IBM has detailed its next-generation Telum chip which is a part of the Z processor lineup at HotChips 33. The Telum chip contains a model new core structure design that is geared for AI acceleration.
IBM’s Subsequent-Gen Z Processor: 7nm Telum Chip With 22.5 Billion Transistors, 8 Cores, 5 GHz+ Clocks & 6+ TFLOPs AI Acceleration
In response to IBM, the newly optimized Z core together with its model new cache and multi-chip material hierarchy allows over 40% per socket efficiency progress. The Telum chip is comprised of a complete of 8 cores that characteristic their devoted L2 cache. The chip options SMT2 so which provides 16 threads on the chip whereas a most configuration of 32 core and 64 threads is feasible with a 4-drawer system.
Clock speeds are stated to be greater than 5 GHz whereas the Telum Z chip comes with a re-designed department prediction with built-in 1st/2nd stage BTB, Dynamic BTB entry reconfiguration, & greater than 270K department goal desk entries. The personal L2 cache has a measurement of 32 MB and contains a 19 cycle load-use latency (~3.8 ns together with TLB entry).
Transferring over to L3 and L4 caches that are shared throughout the 8 cores, the IBM Z Telum chip packs digital on-chip 256 MB L3 cache and digital 2 GB L4 cache throughout as much as 8 chips. The L2 cache makes use of a 320 GB/s dual-direction ring interconnect topology whereas the L3 cache is distributed via L2 cooperation and has a mean latency of 12ns. The digital L3 and L4 cache present 1.5x cache per core.

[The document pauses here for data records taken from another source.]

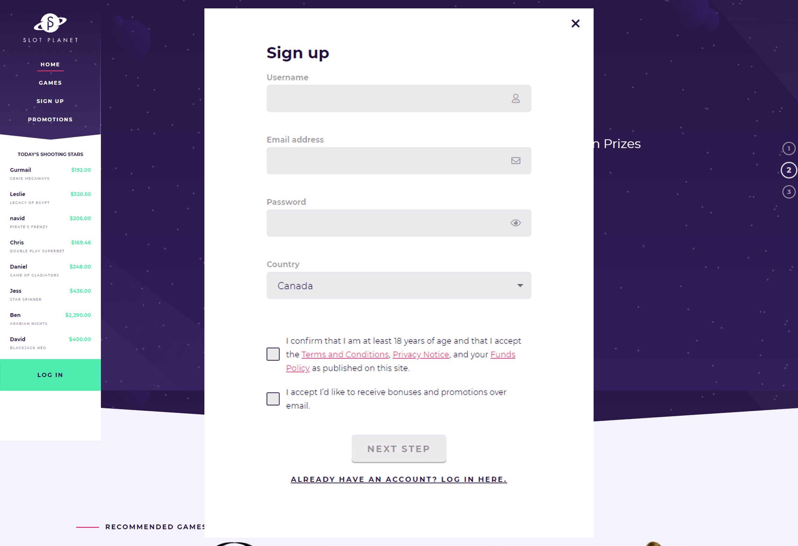The width and height of the screenshot is (798, 546).
Task: Open the Privacy Notice link
Action: pos(421,355)
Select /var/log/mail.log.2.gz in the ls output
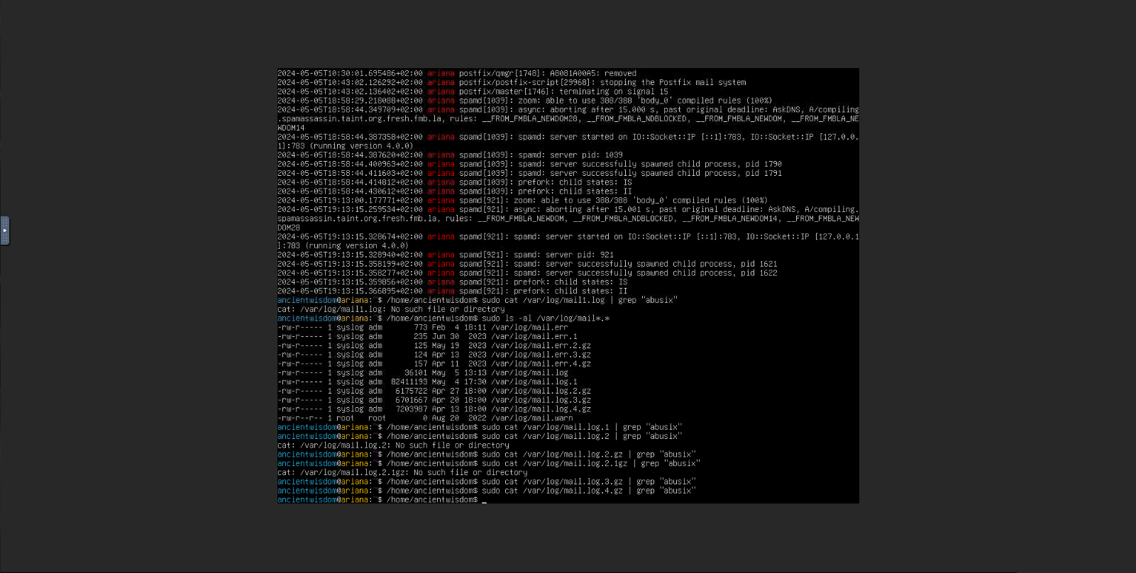 click(x=541, y=391)
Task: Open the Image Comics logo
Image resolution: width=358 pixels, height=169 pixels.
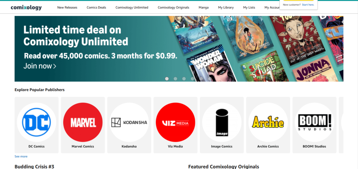Action: coord(222,123)
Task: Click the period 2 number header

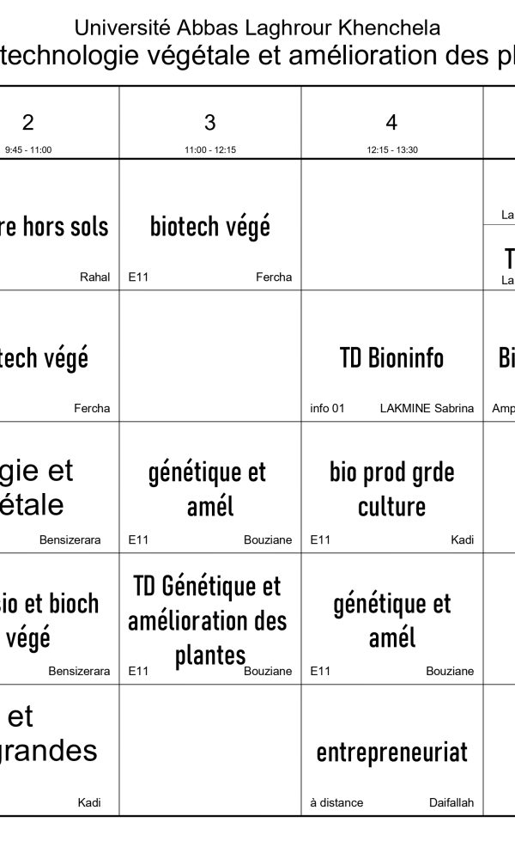Action: (28, 122)
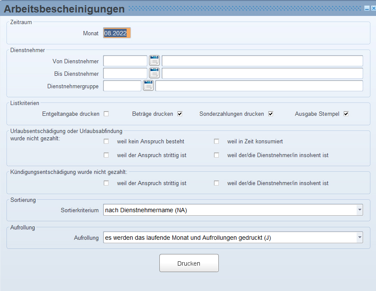Open lookup icon for Bis Dienstnehmer
This screenshot has width=376, height=291.
click(x=154, y=73)
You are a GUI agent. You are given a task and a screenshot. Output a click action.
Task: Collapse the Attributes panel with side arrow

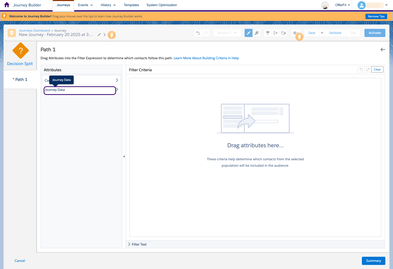point(124,156)
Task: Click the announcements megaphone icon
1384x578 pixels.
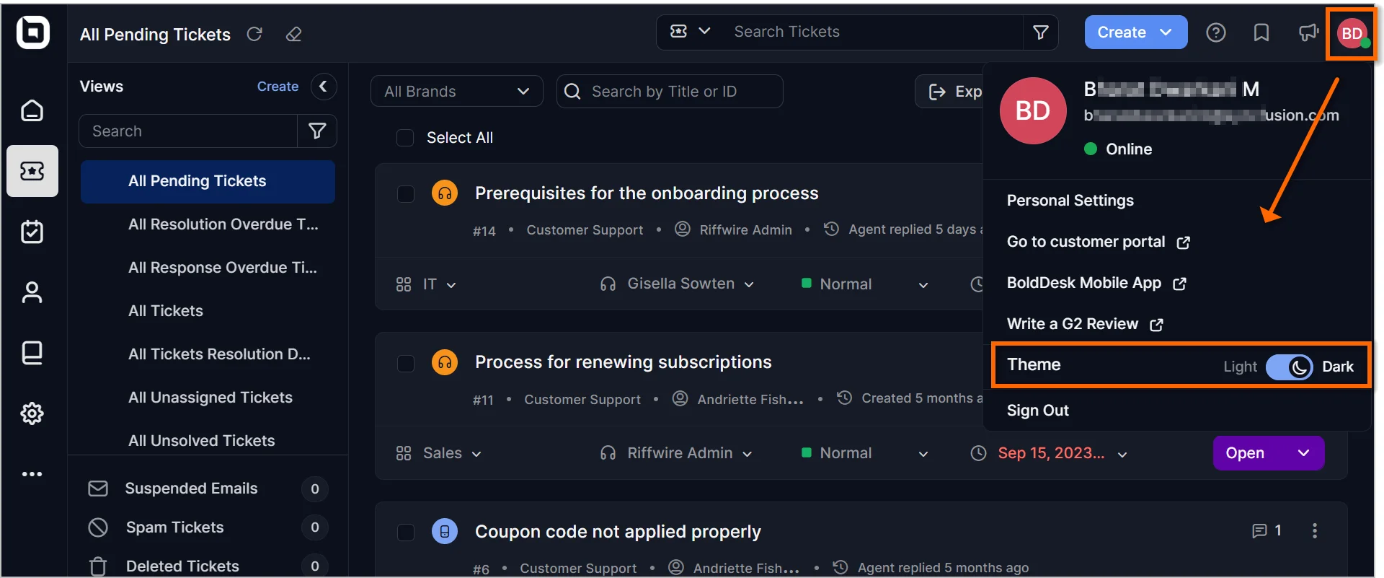Action: click(x=1308, y=32)
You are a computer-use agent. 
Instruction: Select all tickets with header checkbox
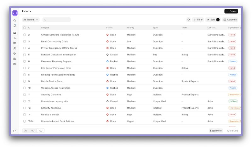coord(25,28)
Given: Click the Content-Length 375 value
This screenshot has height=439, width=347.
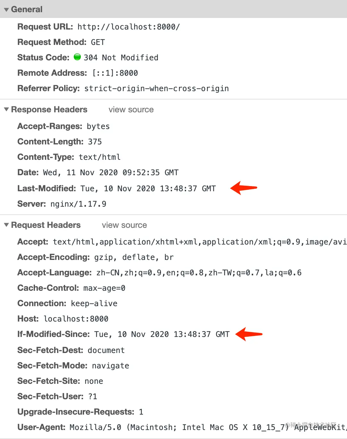Looking at the screenshot, I should (x=95, y=142).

Efficiency in AI Acceleration is rated at over 6 TFLOPs per chip & over 200 TFLOPs in a 4-drawer system that packs 4 IBM Z chips. The inner Matrix array options 128 tiles with 8-way FP-16 SIMD, high-density multiply, and accumulates FPUs whereas the Activation Array consists of 32 tiles with 8-way FP16/FP-32 SIMD. A dual-chip configuration yields 116,000 inferences (1.1ms) whereas a 32-chip configuration yields 3,600,000 inferences (1.2ms).
IBM Z Telum chips may be scaled up for much more efficiency as there are each single-chip and dual-chip modular designs. The two-chip configuration contains a chiplet design with 2 Telum chips and affords 16 cores, 32 threads, and 512 MB of cache.
The AI accelerator on the IBM Z Telum chip offers:
- Very low and constant inference latency
- Compute capability for utilization at scale
- Number of AI fashions starting from conventional ML to RNNs and CNNs
- Safety – present enterprise-grade reminiscence virtualization and safety
- Extensibility with future firmware and {hardware} updates
The IBM Z Telum Chip goes to be fabricated on the 7nm Samsung course of node and can characteristic a die measurement of 530mm2. The chip will home 22.5 Billion transistors and will likely be aimed toward enterprise & embedded workloads.